Study: Air Sealing Stops Loss from Interior Ductwork
A new study shows that sealing ducts located in conditioned space saved up to 16 percent of energy and reduced overall home envelope leakage by more than 11 percent.
Comfort Institute released findings from a new study that indicates leaks in ductwork located in conditioned space can have a significant impact on energy savings. The study, conducted by Comfort Institute in combination with the Greater Cincinnati Energy Alliance (GCEA), showed that the amount of conditioned air seeping through the building envelope and escaping to the outside of the home was reduced by an average of 11.4% after the ducts were effectively sealed. Energy modeling conducted by the Greater Cincinnati Energy Alliance showed an average total heating and cooling cost of $2,010 per year, with $202 per year in savings or a 10% reduction in energy costs.
“We now have some initial data which contradicts the common opinion that duct sealing only saves energy if the leaky ducts are located in unconditioned spaces,” said Rob McCracken, Director of Operations for GCEA. “We can begin to see that, based on individual home situations, homes with duct systems located inside the house can see a reduction in energy consumption between 5 percent to 15 percent.”
“There is an erroneous belief among many building professionals that leaks within ductwork located inside the home, have little effect on overall energy use,” said Comfort Institute co-founder Brendan Reid. “Earlier studies only addressed the impact of sealing duct leaks which were readily accessible for hand sealing – those in unfinished basements.

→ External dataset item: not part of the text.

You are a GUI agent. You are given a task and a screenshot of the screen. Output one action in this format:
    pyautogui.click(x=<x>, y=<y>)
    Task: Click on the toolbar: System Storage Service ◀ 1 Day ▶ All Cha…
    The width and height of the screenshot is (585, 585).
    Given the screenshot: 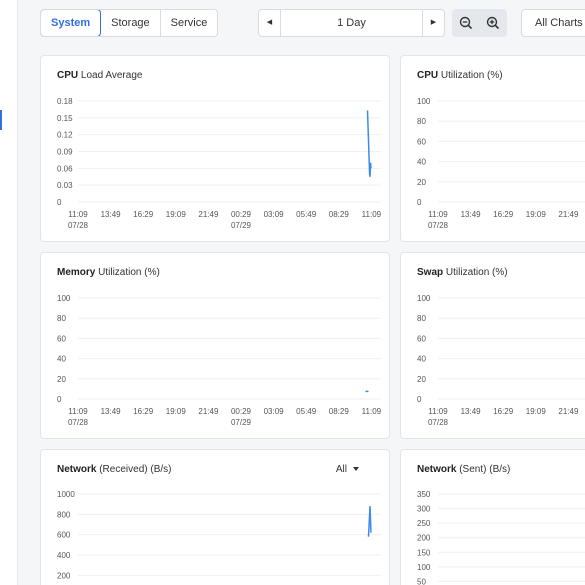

What those studies neglected to evaluate was the impact of sealing the hidden, inaccessible duct leaks – which routinely do leak to the outside.”
In the joint study, 11 Cincinnati-area homes with duct systems located inside the thermal boundary had their ducts sealed using Aeroseal, a highly effective aerosol-based patented duct sealing technology. Duct sealing was the only procedure conducted in these homes. Multiple tests, including blower door tests administered before and after the duct sealing processes were completed, were used to determine the amount of conditioned air escaping through the building envelope. Blower door tests before & after the duct sealing measured whole house CFM50 leakage reductions, averaging 11.4% or 347 CFM50.
According to Reid, in one home, where aerosealing the ductwork reduced overall building envelope leakage by 10%, an analysis showed the duct sealing resulted in a 16% reduction in heating and cooling costs.
“The results of this study show that duct leakage not only impacts the air being distributed within the duct system itself but also contributes to air leakage through the building envelope – and all of that can have a significant impact on a homeowner’s monthly energy bills,” said Reid.
In the study, two-story homes showed greater reductions in envelope leakage than single story homes, presumably due to many openings in the thermal envelope. This data confirms that ducts “inside the house” are often connected to outside.